----- Data shown -----

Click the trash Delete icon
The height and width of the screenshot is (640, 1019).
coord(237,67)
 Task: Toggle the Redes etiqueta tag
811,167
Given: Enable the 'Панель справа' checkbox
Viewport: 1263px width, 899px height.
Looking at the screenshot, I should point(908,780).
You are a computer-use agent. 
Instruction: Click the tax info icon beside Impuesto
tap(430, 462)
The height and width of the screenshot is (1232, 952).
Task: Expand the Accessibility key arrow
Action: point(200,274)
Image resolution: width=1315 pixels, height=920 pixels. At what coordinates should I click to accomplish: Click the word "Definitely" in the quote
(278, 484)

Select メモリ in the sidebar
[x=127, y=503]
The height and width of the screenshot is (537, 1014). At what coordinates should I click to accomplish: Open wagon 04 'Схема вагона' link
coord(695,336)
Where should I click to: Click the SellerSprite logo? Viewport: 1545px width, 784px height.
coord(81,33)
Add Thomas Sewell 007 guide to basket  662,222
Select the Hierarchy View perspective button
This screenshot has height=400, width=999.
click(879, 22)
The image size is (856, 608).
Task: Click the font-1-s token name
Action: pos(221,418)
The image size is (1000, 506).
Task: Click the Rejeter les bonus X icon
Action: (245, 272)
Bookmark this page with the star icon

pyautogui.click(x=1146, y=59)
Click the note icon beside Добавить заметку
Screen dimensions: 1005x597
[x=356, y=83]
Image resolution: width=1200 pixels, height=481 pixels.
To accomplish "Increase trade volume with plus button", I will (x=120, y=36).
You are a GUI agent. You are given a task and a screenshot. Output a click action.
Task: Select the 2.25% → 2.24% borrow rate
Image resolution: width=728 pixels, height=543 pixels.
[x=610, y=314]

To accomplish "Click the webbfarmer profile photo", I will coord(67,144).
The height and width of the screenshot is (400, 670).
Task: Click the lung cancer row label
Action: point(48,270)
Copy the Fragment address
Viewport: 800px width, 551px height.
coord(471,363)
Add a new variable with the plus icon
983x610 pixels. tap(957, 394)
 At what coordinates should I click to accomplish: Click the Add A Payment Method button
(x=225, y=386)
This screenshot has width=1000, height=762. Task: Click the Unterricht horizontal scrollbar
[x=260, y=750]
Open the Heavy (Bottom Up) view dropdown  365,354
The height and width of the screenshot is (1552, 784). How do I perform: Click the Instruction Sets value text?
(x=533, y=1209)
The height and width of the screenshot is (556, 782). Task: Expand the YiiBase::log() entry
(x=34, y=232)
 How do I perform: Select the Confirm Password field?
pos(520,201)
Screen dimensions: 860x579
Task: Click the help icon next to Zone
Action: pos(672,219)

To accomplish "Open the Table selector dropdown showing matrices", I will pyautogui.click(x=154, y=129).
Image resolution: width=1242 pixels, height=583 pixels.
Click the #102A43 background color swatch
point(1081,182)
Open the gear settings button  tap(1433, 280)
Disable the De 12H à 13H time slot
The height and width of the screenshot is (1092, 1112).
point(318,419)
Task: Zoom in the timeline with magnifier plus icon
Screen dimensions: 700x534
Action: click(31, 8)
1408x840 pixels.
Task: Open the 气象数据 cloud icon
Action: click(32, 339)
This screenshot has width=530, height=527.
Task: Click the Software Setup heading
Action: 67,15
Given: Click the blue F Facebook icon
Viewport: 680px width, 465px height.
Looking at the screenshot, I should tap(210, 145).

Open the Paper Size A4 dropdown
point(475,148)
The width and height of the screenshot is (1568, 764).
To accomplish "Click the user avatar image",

-----

Exercise task: Can you return, unchanged, every line from the very first one down through the line containing "Action: point(200,274)"?

Written solution:
Click the trash Delete icon
The height and width of the screenshot is (640, 1019).
coord(237,67)
 Task: Toggle the Redes etiqueta tag
811,167
Given: Enable the 'Панель справа' checkbox
Viewport: 1263px width, 899px height.
Looking at the screenshot, I should point(908,780).
You are a computer-use agent. 
Instruction: Click the tax info icon beside Impuesto
tap(430, 462)
The height and width of the screenshot is (1232, 952).
Task: Expand the Accessibility key arrow
Action: point(200,274)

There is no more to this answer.